### Exercise description
For this exercise, restate word for word only the lines from the one containing "The height and" through the last line below. Pictures do not get copied.

### Records for the exercise

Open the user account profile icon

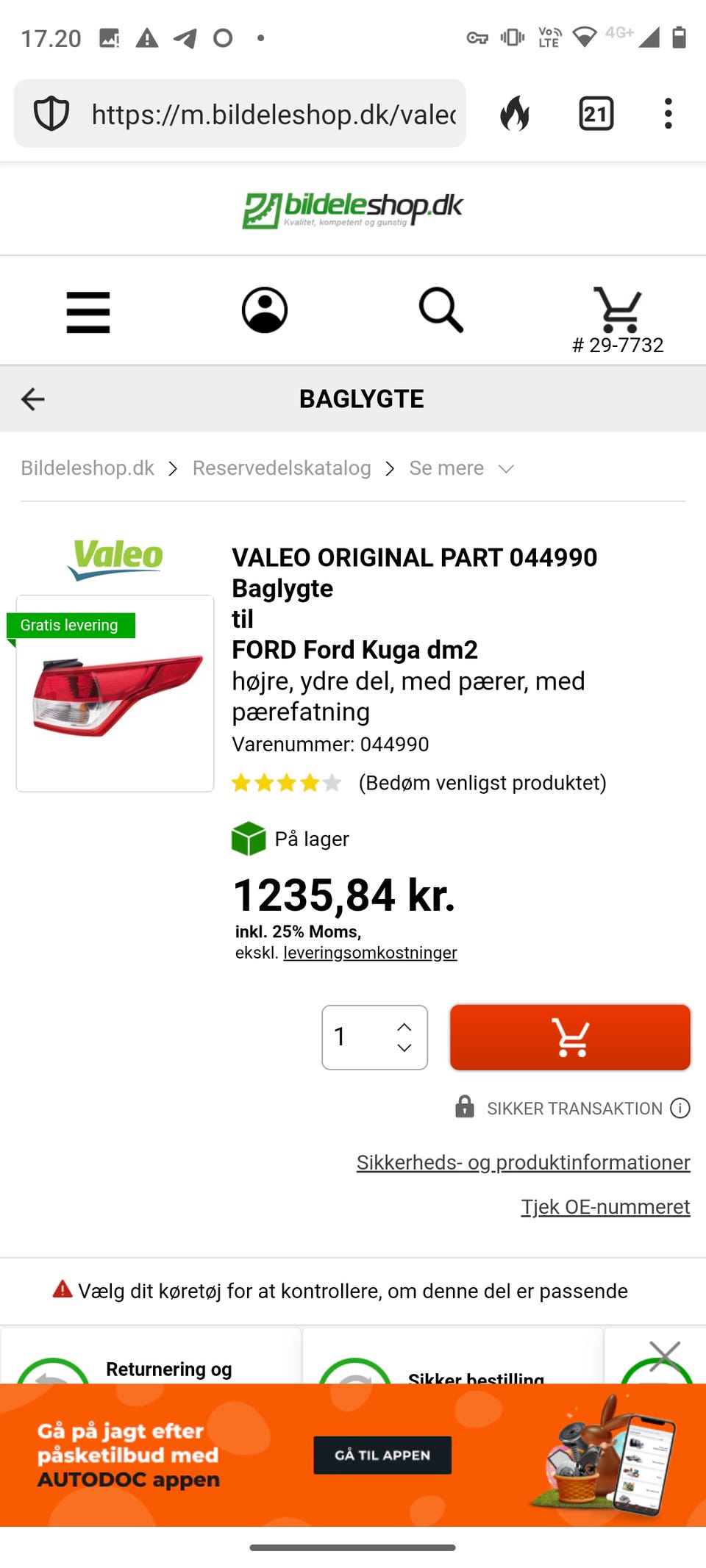pos(265,309)
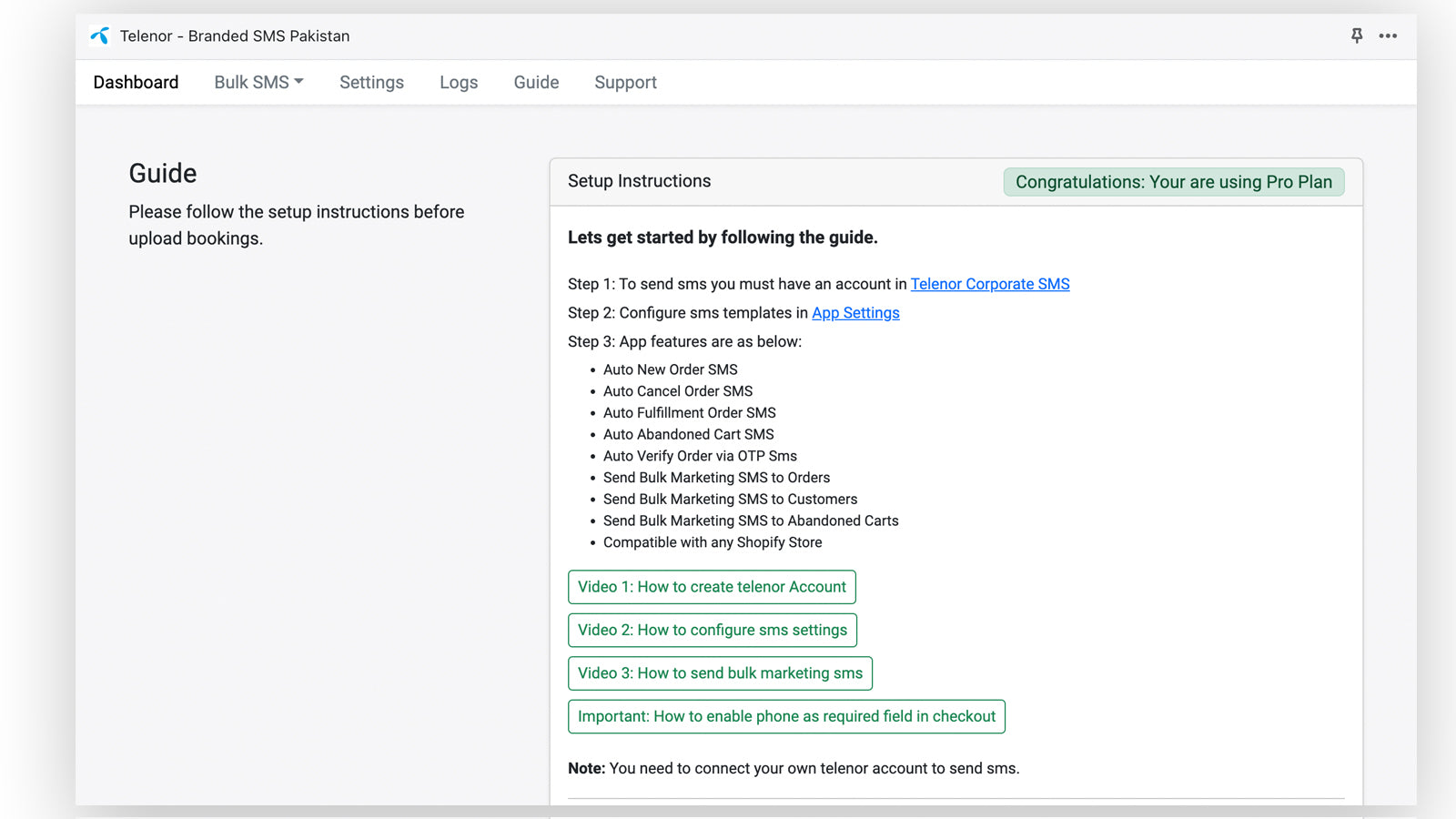Screen dimensions: 1456x819
Task: Click the Pro Plan congratulations badge
Action: pyautogui.click(x=1173, y=182)
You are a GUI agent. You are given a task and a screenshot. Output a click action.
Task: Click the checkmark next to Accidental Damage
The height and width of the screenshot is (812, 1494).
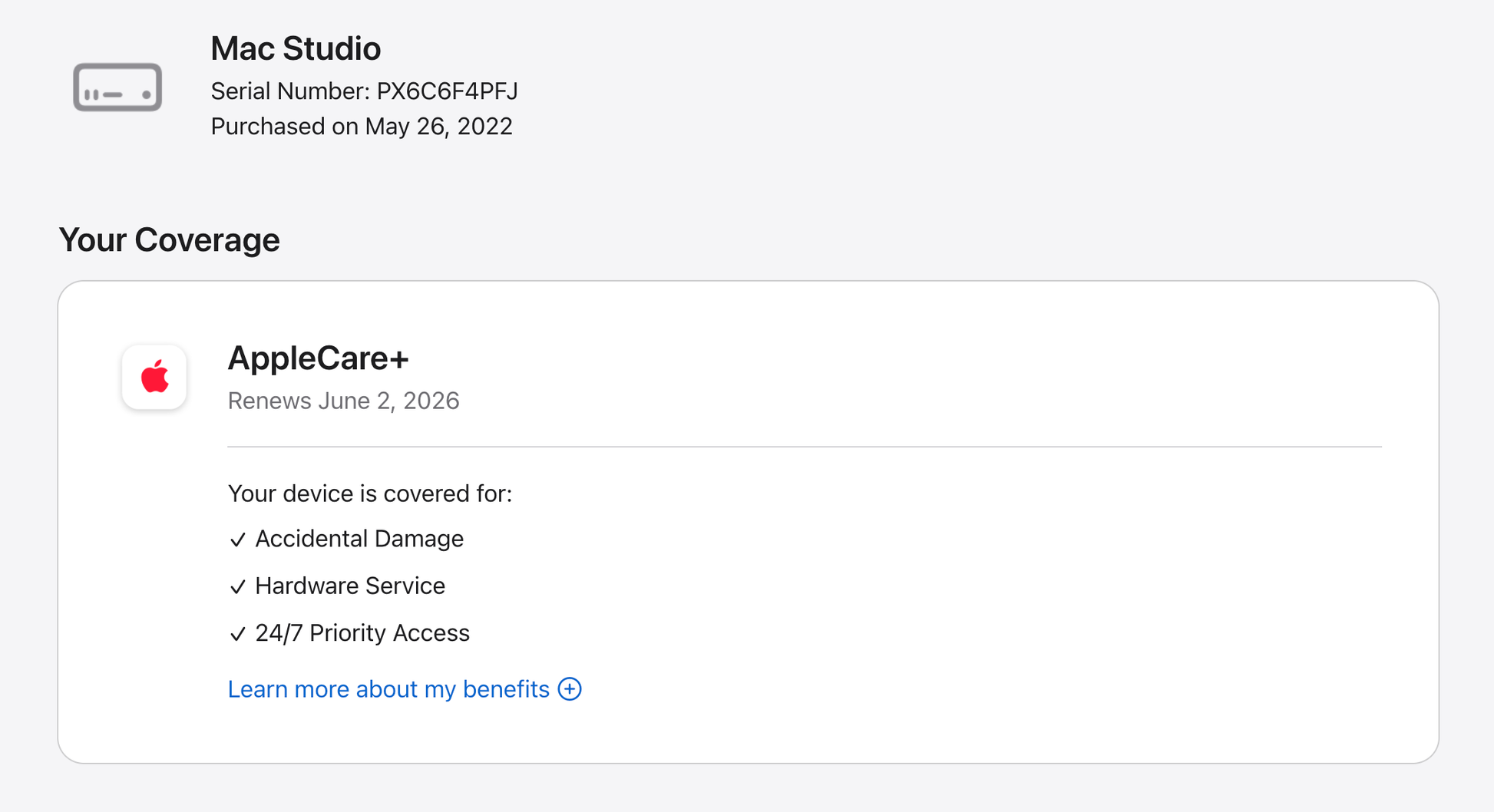click(x=238, y=540)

### Output below
The height and width of the screenshot is (812, 1494).
click(x=238, y=540)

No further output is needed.